Thoughts on walls and bans and fear.

I look around the world and my heart breaks. I feel so useless. I'm far away and I can't do anything. But I can write. So let me use this space to tell you my feelings.

There is a lot of angry talk about Christians on the Internet today. Because this executive order from Trump, banning people from seven countries, even if they have legal visas and green cards, has language in it that specifically mentions religion. A Muslim ban. He has denied that it is a Muslim ban, but if it looks like a Muslim ban, sounds like a Muslim ban, and has the effect of banning people only from Muslim countries, it may just be a Muslim ban.

Besides the fact that these ideas don't make any sense, and are succeeding in keeping out good people who are refugees or green card holders who are members of American society, (and don't get me started on my precious friends from Iran, and the Muslims I love) I wanted to talk about how Trump's ideas hold up through a Christian lens.

The anger against Christians that I see is justified, if Christians are people who target other religions and make walls to keep out refugees. This is inhumane.

But thankfully, it is also not Christianity. If you are a Christian, you can breathe a sigh of relief. Because this is not yours to own. You don't need to defend these actions. You can actively refute them, deny them, resist them, and act in the opposite spirit. 

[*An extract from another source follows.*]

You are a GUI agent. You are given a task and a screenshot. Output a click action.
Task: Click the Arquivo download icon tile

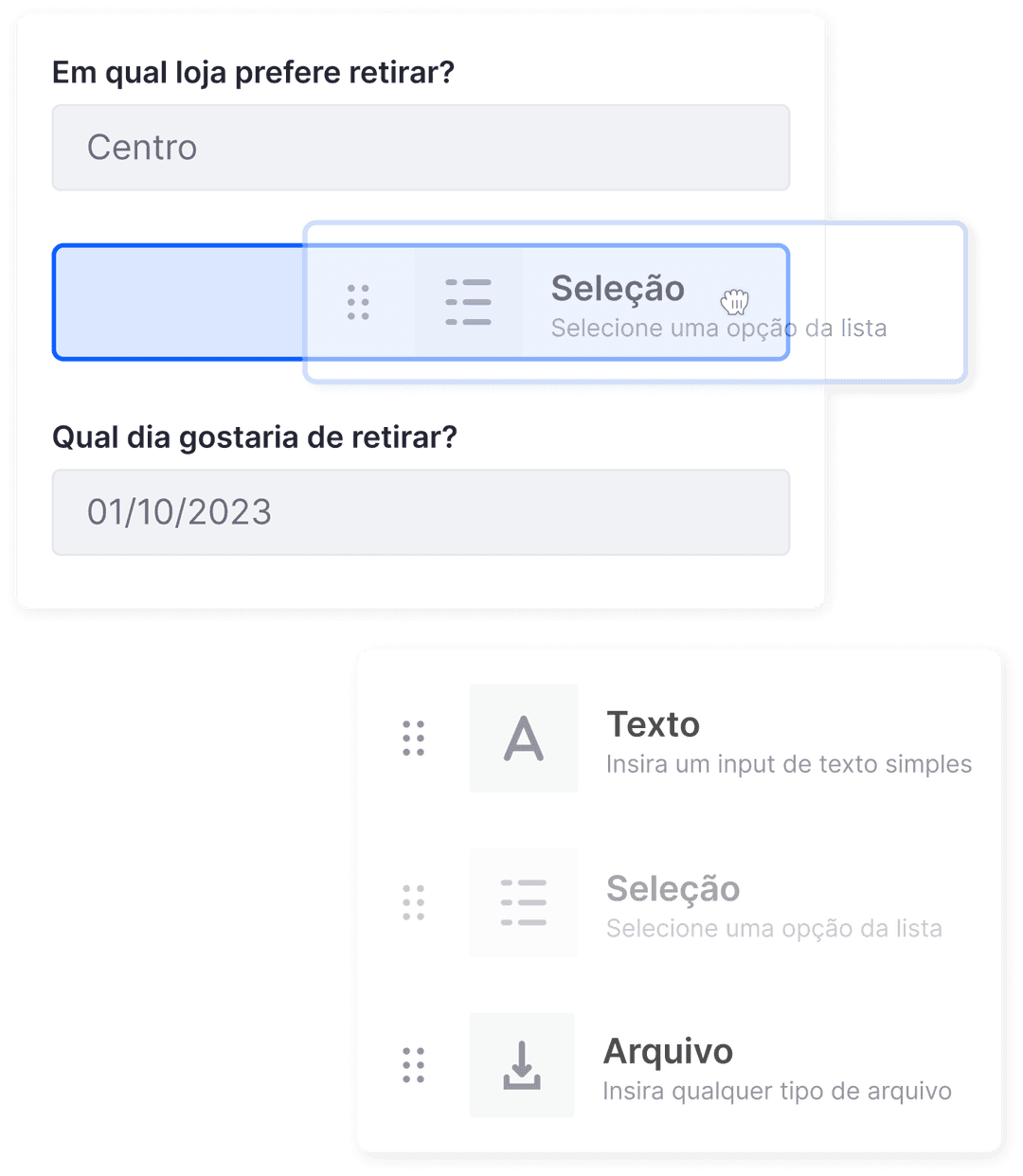point(522,1065)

There was a change, in the Bible. In the beginning, there was a time when God was making a nation for himself to display his goodness in the world. This was Israel. This was the promise and the land and the law. And it was beautiful, in its time. It was true and righteous. And then Jesus came. And the whole amazing power of Jesus's message is that it changes. It turns inward. It changes from "nation" to "many nations." The New Testament is not the same as the First Testament. It travels along, goes deeper, goes farther. 

Perhaps there was a time that the majority of people in America were Christian. I wouldn't say it did a whole lot for America as a whole, racism flourished and the poor went unfed. But let's drop that desire. Let's let it go. The idea of getting back to a "Christian nation" is entirely unbiblical. I heartily disagree with the idea that it ever existed (let's ask African slaves and indigenous people about how Christian the forefathers were), but whatever it is, and this idea is many things; fearful, exclusive, powerful, shrewd as political agenda; it is not biblical.

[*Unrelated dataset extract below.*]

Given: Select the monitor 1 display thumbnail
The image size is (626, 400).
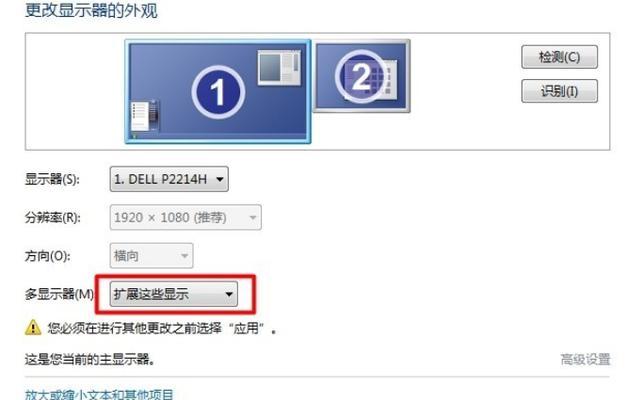Looking at the screenshot, I should point(218,91).
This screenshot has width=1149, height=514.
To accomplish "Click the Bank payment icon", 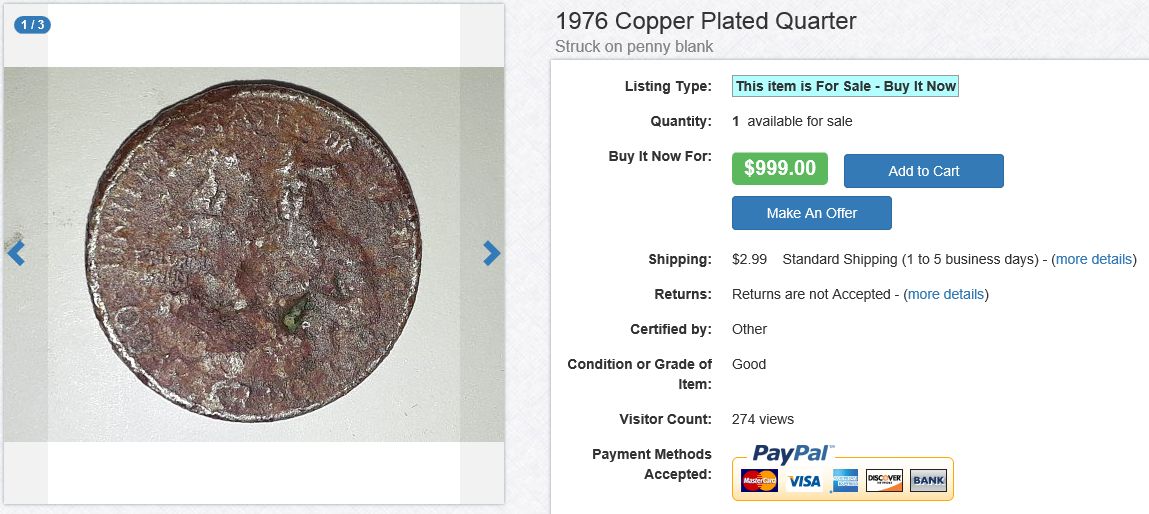I will coord(928,481).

The Christians of the Bible were told how to live and love in places where they were the minority and often oppressed. They wrote the book on how to suffer gladly. How to live in peace among people who believed differently. The people in their cities worshiped gods by abusing temple prostitutes, and the Christians were told to "live peaceably with all." 

All the words to Christians were about how to live while being hurt or persecuted. The words all had something to do with love, how to live in love. "If your enemy is hungry, feed him; if he is thirsty, give him something to drink." The other advice was about how to live within, how to be transformed, elevated, brought into a new way of life from the inside. 

What different times we are in now. As Christians, we have so much power, so much wealth, so much more voice. We have such power, we can hurt so many, so quickly. By making this about fear, about some idea of a nation that we remember (falsely, I believe) as moral and Christian, we risk losing everything transcendent about our faith, our foolishly un-self-protective, radical faith that is based on a brilliant, loving, accepting God-man who allowed himself to be killed to open doors to the whole world. We do not serve him well when we live in fear and allow our fear to direct us.

We are not meant to champion some "safe," exclusive way of being in the world. Walls can't do anything to keep us from harm, because all the evil in the world is right here with us. Poverty exists in our hearts and fear of poverty causes us to be stingy with others. Fear of the unknown, fear of others, causes us to sin by being unloving. This is not how we are meant to reflect the holy, tender, sacrificial light of Jesus. We are meant to embrace, to love, to offer help. We are meant to love foolishly, at times when we may even be hurt because of our love. We can't lose this about ourselves. It is the only thing we should be afraid of.